Miami Dancer Comes Home With All her Latin Moves
Sometimes the circle does become complete. So it is that Bianca Golden, 10 years after her graduation from the New World School of the Arts, will take to the stage this weekend in the Miami debut of the increasing celebrated L.A-based Contra Tiempo dance company.
Artburst talked with her the night before the debut.
You grew up in Miami. When you left it for New York, did you imagine returning to perform with a dance group of this caliber?
I longed for it. I love Miami. My family is here.
I had been studying dance since I was three years old. I don’t remember a time when I didn’t consider myself a dancer. So many who taught me are here. I wanted to come back to perform for all of them.
But life as a dancer in New York is far from easy. It didn’t take long to realize nothing was going to be easy.
What makes this return perfect is that I am dancing as a Latina in a company which is all about the way we move as Latinos, the way we look. [I’m] in this company to dance with all my heart.
Contra Tiempo describes itself as contemporary union fusion.
Yes. It’s a mix of salsa — think Celia Cruz, Ruben Blades and the Fania All Stars — Afro-Cuban “sacred” dance, hip-hop, and modern.
These are rhythms you must have grown up hearing here in Miami.

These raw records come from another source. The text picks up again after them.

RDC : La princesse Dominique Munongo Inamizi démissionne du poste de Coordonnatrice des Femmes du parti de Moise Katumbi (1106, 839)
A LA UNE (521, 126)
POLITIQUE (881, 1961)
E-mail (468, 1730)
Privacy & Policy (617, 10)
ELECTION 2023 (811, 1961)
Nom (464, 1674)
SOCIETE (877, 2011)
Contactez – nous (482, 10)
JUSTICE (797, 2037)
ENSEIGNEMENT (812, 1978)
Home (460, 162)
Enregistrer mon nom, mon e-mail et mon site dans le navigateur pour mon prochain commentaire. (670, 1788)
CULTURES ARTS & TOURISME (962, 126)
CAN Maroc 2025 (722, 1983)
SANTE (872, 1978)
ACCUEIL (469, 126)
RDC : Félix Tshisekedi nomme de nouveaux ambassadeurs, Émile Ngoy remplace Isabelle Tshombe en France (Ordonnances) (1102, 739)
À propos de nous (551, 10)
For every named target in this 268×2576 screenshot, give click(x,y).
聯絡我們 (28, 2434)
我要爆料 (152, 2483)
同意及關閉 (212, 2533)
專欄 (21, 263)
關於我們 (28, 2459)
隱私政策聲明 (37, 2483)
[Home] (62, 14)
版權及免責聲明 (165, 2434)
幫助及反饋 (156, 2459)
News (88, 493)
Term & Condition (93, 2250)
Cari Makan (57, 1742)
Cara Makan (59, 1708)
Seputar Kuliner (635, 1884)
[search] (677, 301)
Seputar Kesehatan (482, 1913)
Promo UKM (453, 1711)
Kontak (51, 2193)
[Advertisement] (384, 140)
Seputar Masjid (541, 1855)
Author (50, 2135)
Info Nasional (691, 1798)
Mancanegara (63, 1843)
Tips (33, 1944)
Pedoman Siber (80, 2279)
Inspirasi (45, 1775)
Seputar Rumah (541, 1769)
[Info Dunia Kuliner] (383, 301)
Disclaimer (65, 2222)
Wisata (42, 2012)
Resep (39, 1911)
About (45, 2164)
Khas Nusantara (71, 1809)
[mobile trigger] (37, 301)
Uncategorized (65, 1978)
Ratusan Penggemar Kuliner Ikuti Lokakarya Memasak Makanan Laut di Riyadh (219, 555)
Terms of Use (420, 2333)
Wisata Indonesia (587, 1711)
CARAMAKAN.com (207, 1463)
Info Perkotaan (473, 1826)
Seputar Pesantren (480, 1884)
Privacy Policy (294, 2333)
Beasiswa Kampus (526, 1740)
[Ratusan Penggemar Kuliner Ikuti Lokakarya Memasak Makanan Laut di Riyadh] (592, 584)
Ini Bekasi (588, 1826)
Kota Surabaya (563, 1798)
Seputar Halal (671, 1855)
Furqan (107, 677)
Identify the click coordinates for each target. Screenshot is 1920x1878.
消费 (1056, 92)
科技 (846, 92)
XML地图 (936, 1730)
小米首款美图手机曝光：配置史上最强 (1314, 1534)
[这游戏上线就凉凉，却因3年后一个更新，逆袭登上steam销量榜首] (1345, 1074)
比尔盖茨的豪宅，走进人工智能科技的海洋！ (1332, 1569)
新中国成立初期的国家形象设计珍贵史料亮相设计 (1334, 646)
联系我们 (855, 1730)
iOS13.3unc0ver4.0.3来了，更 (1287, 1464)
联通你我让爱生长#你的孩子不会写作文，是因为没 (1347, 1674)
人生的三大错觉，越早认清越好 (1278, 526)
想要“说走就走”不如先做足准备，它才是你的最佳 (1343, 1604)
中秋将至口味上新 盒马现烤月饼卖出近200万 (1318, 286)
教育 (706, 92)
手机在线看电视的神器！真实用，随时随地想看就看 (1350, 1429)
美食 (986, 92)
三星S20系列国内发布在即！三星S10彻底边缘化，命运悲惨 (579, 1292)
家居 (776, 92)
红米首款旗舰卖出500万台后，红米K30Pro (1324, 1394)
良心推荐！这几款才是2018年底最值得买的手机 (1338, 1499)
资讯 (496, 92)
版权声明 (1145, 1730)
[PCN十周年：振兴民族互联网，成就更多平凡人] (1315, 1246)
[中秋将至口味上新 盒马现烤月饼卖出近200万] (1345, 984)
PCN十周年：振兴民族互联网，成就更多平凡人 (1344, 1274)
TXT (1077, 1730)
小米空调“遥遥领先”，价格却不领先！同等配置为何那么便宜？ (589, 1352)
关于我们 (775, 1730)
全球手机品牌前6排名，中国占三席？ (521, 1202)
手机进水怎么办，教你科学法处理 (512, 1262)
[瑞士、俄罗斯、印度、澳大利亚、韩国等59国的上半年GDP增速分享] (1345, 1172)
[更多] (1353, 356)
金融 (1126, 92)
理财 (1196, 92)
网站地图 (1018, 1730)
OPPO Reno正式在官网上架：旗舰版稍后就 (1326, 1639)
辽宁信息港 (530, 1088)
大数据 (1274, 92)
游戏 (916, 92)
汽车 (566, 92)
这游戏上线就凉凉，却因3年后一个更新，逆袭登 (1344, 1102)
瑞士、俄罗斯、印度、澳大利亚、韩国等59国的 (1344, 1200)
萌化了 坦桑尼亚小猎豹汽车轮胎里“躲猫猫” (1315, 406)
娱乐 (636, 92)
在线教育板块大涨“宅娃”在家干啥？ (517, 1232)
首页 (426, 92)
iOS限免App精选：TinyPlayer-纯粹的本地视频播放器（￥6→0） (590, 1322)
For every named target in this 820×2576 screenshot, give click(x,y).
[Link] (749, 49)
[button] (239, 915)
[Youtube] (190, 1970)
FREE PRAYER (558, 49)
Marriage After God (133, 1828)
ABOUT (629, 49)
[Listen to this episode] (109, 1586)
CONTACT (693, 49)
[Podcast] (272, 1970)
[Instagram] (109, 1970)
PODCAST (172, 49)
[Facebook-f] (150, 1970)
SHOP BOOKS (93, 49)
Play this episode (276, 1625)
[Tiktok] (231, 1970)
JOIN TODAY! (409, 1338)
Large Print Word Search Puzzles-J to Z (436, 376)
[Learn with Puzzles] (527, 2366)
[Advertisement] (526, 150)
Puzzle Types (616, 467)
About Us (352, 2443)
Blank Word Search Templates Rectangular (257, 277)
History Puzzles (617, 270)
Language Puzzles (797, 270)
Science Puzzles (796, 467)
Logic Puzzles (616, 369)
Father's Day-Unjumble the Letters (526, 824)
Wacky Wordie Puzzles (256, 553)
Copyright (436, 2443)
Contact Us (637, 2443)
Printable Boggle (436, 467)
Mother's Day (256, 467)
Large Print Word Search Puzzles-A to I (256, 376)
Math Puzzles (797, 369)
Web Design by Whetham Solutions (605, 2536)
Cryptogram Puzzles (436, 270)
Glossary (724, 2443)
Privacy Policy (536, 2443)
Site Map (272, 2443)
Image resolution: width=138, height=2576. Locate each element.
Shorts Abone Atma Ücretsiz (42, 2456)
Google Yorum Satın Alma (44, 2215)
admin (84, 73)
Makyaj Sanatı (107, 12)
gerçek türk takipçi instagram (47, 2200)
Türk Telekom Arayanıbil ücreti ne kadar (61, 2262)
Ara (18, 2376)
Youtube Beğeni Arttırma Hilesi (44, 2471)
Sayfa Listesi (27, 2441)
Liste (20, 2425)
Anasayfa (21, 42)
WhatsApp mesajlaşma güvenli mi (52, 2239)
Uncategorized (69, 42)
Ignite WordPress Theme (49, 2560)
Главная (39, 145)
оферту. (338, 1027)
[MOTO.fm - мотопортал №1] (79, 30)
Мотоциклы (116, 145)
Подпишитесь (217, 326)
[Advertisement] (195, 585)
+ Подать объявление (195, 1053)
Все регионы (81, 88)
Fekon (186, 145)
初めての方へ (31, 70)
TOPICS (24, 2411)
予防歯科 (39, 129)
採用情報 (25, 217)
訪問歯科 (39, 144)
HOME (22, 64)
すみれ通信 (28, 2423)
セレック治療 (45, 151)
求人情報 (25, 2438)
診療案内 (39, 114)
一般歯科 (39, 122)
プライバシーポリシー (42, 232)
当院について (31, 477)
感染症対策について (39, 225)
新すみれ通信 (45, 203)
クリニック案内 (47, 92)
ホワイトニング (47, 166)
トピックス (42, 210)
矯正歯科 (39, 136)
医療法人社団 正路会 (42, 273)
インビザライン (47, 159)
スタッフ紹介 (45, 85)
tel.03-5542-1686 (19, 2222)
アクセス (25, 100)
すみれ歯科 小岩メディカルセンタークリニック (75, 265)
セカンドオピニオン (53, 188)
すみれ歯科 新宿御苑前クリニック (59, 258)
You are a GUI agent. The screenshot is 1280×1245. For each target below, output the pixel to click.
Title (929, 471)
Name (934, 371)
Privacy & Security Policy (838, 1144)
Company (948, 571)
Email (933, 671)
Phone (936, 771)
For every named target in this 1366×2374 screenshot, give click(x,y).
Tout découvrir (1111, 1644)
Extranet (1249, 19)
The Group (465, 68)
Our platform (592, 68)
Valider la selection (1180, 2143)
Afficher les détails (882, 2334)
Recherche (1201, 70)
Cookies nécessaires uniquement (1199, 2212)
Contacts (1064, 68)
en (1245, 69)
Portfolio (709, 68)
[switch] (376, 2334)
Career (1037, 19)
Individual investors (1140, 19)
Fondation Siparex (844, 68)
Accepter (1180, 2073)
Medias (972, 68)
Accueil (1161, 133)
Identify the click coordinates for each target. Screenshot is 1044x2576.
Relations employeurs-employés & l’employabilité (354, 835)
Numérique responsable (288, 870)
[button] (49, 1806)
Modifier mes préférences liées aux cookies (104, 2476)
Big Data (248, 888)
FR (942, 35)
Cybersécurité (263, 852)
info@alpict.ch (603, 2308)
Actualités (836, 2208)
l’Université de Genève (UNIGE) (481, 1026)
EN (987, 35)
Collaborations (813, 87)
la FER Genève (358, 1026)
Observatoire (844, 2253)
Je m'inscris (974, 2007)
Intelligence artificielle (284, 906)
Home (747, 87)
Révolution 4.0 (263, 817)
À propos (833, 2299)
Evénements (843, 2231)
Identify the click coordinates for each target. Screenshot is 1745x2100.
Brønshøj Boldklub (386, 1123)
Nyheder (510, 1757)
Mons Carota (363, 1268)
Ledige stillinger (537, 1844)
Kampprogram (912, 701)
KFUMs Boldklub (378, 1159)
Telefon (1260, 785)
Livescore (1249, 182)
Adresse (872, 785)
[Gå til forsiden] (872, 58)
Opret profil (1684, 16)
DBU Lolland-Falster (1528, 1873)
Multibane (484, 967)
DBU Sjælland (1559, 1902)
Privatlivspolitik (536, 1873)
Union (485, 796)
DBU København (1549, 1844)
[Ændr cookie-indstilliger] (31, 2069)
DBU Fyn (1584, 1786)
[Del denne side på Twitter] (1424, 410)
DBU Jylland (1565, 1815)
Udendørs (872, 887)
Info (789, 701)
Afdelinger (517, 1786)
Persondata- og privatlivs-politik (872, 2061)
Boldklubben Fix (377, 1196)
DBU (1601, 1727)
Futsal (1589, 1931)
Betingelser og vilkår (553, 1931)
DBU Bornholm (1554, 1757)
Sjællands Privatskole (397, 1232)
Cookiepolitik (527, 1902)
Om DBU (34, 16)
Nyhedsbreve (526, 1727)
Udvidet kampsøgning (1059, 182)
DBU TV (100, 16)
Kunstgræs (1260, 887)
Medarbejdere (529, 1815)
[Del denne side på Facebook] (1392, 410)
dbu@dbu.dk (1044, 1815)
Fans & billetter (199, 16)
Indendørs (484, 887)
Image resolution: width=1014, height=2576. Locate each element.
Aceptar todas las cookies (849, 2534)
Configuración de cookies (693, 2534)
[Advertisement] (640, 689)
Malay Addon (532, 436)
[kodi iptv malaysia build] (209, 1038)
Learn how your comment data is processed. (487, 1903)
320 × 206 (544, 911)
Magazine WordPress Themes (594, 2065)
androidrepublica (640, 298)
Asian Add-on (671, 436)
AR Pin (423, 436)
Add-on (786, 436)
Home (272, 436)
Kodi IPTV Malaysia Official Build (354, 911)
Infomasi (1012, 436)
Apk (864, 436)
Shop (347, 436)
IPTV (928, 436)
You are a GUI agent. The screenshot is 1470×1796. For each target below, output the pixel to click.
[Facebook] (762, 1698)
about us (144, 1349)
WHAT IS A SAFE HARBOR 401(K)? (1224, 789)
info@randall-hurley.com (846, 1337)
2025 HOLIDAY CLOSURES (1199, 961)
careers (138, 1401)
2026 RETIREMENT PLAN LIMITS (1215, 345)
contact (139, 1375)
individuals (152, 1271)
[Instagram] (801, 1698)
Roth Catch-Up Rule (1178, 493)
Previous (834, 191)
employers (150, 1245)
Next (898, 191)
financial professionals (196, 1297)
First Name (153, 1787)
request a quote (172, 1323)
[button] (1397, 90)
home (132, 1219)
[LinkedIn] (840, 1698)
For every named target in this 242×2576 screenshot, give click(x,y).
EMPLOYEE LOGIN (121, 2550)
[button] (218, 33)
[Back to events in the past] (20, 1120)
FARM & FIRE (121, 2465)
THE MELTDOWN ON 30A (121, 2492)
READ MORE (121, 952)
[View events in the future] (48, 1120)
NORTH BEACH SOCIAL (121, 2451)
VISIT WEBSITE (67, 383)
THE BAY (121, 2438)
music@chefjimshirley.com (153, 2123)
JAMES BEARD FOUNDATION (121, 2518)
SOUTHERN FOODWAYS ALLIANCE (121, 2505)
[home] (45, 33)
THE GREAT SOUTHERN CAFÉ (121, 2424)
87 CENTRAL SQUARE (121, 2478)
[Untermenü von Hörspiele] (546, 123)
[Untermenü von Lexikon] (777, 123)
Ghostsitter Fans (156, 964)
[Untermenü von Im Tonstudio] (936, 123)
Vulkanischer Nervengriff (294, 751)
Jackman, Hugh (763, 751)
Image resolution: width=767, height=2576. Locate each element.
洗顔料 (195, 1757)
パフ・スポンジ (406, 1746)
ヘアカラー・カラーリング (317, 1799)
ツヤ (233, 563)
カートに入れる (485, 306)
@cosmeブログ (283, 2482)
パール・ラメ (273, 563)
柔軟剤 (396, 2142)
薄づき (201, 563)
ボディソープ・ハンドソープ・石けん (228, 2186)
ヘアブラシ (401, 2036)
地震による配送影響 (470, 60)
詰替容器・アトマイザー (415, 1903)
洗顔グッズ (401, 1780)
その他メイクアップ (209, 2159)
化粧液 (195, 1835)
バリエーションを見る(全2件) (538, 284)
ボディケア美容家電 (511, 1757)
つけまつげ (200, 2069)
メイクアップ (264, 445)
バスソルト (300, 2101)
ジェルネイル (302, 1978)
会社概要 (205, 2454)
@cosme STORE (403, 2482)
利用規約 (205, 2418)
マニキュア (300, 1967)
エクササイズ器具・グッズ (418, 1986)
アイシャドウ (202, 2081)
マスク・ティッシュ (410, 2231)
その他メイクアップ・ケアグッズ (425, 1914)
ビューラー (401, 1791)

Yes. But I took classes every day both in ballet and in modern dance. Then, as often as I could, I would go to the clubs to dance Latin. I always knew it was then that I shined brightest. That was confusing. When I looked at the dance world as I understood it then, I didn’t see a place on a concert stage for my kind of dancing. I had the technique, but I liked to jam funky. I didn’t know there would be a way to bring them together.
The founder of Contra Tiempo, Cuban-America Ana Maria Alvarez, has described the same sort of frustration.
Yes, and she is one of those who are opening up new spaces — new fusions — for many of us dancers.
What was you experience like during your decade living in New York?
I was able to work as an artist-in-resident in “underserved” schools in all five boroughs of Manhattan. Actually, lots of days it felt as though I was running from one school to the next. Pretty much everywhere I went I was able to surprise my students. I looked just like them but I had solid classical technique and its discipline to work from, as well as years of studying the arts. Most of the young women in my classes hadn’t thought those worlds belonged to them in a real way. I stood in for what they too could become.
Contra-Tiempo at the Carnival Studio Theater, Adrienne Arsht Center, 1300 Biscayne Blvd., Miami; Feb. 20 at 7:30 p.m. and Feb. 21 at 2:00 p.m. and 7:30 p.m.; tcikets $40; 305-949-6722, 877-949-6722; www.arshtcenter.org.